In light of the sexual harassment claim brought by former John Lewis employee Konstantinos Kalomoiris being dismissed by the employment tribunal recently, it’s probably a good time to look a little closer at some of the issues it raised.

So, firstly, how is harassment defined? It seems the tribunal didn’t believe his account and took the view the slap/pat, which the female colleague claimed was on his back, did not amount to a ‘violation of his dignity nor did it create an intimidating, hostile, degrading, humiliating or offensive environment’, which is required to amount to harassment.

Another key factor here seems to have been the fact he had brought a number of formal complaints/grievances - all of which had to be investigated and were dismissed internally. This will have been cogent evidence of his predisposition to make allegations of a trivial nature and it would appear that there had been an attempt to have his claim struck out at an earlier hearing. He claimed sex discrimination alleging that the manner and response in which his claim was treated would have been different had it been a woman complaining about a man. But of course the company was entitled to argue that they may equally have dismissed such a trivial claim by a woman if after a full investigation, they made a similar finding.

So what, if anything can employers do if they find they have an employee who is a ‘serial’ complainer?

Paul Grindley, Head of the Employment team at Yorkshire Law firm Keeble Hawson LLP says: “There is recent case law, decided at the end of last year, suggesting that employers may in extreme cases discipline and even dismiss workers who repeatedly complain for no good reason - although this would run the risk of a separate claim for victimisation. The case involved a secretary in a firm of solicitors who made repeated claims – although there were other factors including a history of mental illness with psychotic episodes, that were an important part of the overall picture.”

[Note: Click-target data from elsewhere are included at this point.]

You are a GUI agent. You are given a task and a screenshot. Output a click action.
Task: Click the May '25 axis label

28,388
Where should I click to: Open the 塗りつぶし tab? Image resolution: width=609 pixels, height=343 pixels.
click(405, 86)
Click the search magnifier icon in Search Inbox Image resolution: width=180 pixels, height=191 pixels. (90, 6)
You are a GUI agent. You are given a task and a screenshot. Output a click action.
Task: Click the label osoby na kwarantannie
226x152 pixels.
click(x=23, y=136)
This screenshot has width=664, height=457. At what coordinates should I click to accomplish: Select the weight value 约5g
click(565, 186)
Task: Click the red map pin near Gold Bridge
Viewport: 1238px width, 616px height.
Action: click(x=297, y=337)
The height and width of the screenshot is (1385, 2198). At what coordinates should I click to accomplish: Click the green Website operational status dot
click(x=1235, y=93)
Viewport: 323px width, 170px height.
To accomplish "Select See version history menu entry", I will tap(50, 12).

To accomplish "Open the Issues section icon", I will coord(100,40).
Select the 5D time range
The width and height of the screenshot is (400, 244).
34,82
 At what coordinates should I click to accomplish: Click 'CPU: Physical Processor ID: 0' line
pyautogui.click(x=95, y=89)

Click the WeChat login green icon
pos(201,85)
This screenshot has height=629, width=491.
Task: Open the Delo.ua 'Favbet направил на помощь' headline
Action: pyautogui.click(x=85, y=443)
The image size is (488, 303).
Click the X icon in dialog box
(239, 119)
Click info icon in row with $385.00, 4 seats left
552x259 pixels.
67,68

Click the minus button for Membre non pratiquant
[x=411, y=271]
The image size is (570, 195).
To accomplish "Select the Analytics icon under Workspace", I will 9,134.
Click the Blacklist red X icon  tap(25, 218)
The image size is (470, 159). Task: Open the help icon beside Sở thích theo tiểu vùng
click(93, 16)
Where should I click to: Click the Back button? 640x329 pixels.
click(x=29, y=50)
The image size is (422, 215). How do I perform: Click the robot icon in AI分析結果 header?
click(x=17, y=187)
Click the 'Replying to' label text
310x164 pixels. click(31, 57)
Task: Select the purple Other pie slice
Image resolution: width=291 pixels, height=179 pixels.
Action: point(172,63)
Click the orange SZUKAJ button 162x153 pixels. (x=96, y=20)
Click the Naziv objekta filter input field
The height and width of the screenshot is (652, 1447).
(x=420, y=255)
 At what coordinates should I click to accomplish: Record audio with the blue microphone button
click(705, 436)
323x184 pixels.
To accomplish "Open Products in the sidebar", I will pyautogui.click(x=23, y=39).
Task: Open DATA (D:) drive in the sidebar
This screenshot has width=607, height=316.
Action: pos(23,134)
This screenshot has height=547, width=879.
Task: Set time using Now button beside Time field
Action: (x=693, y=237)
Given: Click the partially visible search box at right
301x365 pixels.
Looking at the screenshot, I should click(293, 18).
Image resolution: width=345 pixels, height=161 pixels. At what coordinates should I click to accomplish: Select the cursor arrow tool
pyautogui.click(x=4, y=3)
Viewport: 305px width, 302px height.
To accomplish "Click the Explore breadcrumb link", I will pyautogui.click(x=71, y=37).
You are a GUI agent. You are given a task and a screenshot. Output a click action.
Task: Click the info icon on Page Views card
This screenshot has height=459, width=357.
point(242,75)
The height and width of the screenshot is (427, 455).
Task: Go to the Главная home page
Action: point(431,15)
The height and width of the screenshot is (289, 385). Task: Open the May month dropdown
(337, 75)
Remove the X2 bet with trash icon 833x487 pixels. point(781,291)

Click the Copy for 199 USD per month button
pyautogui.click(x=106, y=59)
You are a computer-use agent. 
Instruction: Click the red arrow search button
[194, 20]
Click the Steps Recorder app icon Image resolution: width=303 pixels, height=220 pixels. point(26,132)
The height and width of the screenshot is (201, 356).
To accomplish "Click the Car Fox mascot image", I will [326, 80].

Paul concludes: “The secretary’s case will be welcomed by employers as it confirms that in some circumstances it will be fair to dismiss an employee because they have raised unreasonable, multiple grievances which have led to an irretrievable breakdown in the relationship between employer and employee.”

“However, employers should still regard dismissal as a last resort in such cases. The EAT were careful to stress that it would only be in limited cases that dismissing an employee in such circumstances would not be victimisation. As the EAT noted, "employees who bring complaints often do so in ways that are, viewed objectively, unreasonable", but made it clear that employers who object to "ordinary unreasonable behaviour" such as the use of "intemperate language" or "inaccurate statements" will still be treated as objecting to the complaint itself.”